_Records from a collection_:
☆ ☆ ☆ ☆
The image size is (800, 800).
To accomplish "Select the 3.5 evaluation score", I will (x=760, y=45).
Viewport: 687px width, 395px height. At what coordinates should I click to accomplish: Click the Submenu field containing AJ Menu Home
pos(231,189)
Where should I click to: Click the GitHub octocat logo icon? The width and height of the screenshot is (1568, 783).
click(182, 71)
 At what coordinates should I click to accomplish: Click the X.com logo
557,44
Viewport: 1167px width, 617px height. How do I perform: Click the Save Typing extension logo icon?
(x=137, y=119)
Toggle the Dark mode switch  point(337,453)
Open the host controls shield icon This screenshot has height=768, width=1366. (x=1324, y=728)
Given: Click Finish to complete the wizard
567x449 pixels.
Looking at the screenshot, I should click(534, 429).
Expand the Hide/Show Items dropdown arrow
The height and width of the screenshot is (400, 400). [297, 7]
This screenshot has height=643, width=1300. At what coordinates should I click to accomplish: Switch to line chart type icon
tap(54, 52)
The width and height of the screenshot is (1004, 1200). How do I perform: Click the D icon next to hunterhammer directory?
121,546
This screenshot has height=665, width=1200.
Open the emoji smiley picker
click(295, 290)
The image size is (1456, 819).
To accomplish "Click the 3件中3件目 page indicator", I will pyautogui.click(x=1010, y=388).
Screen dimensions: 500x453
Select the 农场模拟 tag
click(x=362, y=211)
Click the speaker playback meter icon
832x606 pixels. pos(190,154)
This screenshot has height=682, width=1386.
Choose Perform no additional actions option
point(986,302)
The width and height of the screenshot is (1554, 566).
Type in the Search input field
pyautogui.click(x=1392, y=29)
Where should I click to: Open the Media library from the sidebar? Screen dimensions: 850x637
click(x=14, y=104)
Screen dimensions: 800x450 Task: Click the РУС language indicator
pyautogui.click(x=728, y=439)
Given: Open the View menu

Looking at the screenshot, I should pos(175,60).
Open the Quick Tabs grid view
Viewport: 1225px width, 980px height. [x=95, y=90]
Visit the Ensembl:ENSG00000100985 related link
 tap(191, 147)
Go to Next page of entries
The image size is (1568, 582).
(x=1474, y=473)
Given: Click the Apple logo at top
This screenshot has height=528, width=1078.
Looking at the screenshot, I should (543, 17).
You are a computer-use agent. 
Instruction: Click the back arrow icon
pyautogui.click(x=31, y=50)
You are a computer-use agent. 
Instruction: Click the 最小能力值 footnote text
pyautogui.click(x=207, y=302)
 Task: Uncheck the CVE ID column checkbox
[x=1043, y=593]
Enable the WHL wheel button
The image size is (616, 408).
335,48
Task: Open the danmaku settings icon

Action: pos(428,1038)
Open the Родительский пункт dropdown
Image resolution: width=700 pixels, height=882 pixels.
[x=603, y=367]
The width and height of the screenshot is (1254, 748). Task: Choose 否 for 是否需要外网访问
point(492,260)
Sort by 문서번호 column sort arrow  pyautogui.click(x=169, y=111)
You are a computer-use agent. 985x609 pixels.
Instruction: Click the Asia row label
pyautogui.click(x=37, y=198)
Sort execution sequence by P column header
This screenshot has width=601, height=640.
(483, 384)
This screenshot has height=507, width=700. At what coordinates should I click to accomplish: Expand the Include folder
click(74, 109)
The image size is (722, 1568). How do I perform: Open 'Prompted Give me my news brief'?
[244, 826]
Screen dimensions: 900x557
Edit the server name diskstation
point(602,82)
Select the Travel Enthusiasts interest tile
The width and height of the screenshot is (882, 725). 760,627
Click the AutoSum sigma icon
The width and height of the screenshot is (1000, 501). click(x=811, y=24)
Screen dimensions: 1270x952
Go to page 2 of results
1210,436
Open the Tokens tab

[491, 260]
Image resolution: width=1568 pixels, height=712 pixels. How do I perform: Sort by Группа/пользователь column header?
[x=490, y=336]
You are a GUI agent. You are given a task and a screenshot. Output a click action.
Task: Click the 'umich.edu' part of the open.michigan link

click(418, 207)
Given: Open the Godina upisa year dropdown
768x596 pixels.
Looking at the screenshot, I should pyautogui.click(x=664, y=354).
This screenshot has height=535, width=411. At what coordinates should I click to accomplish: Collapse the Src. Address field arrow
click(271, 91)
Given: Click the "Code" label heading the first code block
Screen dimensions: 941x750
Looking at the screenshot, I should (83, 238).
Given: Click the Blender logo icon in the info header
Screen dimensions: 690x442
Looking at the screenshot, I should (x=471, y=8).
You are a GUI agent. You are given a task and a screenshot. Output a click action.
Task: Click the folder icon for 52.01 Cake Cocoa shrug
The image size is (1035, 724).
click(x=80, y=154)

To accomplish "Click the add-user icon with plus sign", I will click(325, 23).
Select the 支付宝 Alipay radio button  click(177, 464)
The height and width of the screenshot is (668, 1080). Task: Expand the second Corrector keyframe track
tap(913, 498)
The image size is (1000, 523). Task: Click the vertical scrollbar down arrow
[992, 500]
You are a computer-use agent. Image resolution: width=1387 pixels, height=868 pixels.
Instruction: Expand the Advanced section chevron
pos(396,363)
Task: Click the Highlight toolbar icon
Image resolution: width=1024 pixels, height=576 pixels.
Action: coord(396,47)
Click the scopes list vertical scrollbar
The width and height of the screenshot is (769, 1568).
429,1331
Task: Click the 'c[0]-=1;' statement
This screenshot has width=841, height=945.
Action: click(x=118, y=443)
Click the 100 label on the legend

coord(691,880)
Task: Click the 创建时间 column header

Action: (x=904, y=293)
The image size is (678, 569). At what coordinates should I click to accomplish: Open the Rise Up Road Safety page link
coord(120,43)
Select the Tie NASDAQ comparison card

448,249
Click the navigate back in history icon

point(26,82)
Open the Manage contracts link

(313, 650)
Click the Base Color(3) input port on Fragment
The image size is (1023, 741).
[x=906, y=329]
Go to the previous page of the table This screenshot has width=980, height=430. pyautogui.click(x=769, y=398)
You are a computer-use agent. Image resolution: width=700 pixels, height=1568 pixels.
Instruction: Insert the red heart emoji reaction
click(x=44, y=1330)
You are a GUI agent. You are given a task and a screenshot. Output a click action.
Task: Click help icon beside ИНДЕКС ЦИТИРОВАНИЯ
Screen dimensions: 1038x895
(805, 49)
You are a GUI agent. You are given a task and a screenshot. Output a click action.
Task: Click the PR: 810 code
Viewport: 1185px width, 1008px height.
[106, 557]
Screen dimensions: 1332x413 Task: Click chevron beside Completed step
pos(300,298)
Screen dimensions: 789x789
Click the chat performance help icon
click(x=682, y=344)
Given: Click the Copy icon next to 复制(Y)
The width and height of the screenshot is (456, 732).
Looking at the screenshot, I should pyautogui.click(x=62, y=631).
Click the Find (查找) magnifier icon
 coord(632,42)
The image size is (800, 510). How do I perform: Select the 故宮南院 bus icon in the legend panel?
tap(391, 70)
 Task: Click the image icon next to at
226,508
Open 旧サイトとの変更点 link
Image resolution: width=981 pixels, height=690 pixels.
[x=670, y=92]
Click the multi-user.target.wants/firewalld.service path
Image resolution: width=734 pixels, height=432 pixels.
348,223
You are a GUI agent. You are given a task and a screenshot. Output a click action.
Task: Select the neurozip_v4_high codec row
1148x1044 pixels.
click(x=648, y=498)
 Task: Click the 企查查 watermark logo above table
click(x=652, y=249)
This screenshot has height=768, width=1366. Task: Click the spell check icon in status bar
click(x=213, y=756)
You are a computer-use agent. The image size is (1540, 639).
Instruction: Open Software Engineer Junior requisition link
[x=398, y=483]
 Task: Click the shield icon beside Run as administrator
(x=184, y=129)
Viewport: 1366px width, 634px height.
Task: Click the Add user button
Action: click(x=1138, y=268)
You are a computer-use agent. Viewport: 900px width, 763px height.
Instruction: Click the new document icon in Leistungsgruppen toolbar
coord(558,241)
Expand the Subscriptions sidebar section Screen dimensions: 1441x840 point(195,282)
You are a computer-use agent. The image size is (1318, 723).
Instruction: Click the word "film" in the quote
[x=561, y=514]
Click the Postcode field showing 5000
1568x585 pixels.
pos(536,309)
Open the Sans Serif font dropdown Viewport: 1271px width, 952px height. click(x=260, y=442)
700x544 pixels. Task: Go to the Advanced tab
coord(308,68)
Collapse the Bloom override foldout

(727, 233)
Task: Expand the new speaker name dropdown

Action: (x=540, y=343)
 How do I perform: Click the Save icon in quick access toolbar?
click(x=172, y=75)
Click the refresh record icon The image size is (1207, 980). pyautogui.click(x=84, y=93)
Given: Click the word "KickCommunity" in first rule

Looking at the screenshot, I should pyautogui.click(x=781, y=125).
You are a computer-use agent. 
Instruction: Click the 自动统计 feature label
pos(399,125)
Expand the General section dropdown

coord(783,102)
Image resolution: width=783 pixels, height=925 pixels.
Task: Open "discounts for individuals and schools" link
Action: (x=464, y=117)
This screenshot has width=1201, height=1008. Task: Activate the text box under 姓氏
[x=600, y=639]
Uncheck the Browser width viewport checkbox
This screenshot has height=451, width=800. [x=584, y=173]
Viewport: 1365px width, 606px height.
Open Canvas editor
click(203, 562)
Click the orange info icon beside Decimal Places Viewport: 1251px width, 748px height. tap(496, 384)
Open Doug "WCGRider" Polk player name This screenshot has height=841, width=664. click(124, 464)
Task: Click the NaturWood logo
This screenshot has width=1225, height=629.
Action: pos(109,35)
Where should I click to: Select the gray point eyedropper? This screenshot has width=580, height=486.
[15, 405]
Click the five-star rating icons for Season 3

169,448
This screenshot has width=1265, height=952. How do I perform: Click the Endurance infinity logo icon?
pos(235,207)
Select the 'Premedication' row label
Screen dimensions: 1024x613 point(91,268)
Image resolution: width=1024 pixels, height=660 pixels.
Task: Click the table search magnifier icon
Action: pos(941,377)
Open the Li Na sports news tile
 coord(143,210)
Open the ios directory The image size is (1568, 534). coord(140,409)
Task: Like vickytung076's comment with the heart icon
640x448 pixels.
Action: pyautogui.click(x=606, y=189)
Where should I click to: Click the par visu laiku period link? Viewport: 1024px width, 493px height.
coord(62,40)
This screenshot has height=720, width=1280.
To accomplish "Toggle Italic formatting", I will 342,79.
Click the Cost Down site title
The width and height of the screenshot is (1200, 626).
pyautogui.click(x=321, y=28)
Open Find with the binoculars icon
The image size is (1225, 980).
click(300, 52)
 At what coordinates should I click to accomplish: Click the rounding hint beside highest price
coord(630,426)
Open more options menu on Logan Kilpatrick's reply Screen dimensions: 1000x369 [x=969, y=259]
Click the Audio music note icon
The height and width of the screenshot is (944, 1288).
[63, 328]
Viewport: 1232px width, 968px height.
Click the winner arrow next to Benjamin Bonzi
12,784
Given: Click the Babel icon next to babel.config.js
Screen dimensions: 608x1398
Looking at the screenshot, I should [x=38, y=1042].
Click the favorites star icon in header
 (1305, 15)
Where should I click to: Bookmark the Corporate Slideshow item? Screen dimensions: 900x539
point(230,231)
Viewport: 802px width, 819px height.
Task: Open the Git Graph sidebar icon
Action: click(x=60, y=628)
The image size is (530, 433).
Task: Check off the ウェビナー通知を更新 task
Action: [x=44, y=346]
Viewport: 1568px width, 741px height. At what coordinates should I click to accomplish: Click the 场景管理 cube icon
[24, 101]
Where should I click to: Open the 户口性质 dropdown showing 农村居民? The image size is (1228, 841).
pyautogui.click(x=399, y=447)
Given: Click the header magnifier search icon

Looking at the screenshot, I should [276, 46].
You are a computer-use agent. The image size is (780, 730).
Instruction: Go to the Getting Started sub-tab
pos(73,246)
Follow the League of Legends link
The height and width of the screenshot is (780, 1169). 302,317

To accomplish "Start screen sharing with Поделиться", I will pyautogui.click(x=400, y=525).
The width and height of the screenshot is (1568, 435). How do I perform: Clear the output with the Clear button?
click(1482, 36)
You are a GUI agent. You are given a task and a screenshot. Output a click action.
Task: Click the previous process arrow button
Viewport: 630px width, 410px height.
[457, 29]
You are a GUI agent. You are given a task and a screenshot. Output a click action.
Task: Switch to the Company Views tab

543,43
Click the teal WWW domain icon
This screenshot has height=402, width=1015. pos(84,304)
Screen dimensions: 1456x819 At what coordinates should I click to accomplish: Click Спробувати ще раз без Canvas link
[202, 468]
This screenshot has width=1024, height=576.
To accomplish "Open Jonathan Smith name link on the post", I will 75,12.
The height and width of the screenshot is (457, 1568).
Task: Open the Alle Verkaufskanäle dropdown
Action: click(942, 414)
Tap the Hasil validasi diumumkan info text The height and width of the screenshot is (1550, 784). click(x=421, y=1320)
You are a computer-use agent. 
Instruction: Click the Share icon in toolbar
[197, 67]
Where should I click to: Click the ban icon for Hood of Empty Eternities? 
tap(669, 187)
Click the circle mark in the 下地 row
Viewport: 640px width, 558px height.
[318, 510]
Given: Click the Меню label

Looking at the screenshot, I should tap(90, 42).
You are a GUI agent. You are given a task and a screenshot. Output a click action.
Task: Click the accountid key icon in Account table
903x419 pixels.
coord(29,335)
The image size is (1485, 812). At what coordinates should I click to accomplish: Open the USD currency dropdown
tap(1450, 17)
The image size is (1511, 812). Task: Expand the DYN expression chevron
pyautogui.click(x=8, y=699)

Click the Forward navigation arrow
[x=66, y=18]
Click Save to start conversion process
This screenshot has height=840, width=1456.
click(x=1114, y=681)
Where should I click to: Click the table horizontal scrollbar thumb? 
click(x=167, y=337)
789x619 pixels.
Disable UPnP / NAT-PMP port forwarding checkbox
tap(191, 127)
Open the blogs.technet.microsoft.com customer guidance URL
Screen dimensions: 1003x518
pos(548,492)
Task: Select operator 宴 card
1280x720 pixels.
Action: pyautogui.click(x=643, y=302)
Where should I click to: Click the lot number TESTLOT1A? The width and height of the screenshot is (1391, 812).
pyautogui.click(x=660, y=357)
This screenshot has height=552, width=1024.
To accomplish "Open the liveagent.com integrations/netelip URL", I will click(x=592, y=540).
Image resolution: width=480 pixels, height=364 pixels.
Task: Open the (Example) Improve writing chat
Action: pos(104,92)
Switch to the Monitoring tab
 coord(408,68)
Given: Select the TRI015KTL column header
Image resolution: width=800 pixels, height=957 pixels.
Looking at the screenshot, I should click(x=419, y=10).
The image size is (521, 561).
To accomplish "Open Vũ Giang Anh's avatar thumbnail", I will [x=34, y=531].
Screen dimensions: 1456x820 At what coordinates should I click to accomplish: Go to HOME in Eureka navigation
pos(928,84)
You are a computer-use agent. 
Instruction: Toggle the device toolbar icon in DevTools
☆ ☆ ☆ ☆
_Problem description_:
Which lines run from the one containing "Screen dimensions: 1456x820" to the end of the records? Transcribe exactly those, both ends included.

_Response to the task_:
Screen dimensions: 1456x820 At what coordinates should I click to accomplish: Go to HOME in Eureka navigation
pos(928,84)
You are a computer-use agent. 
Instruction: Toggle the device toolbar icon in DevTools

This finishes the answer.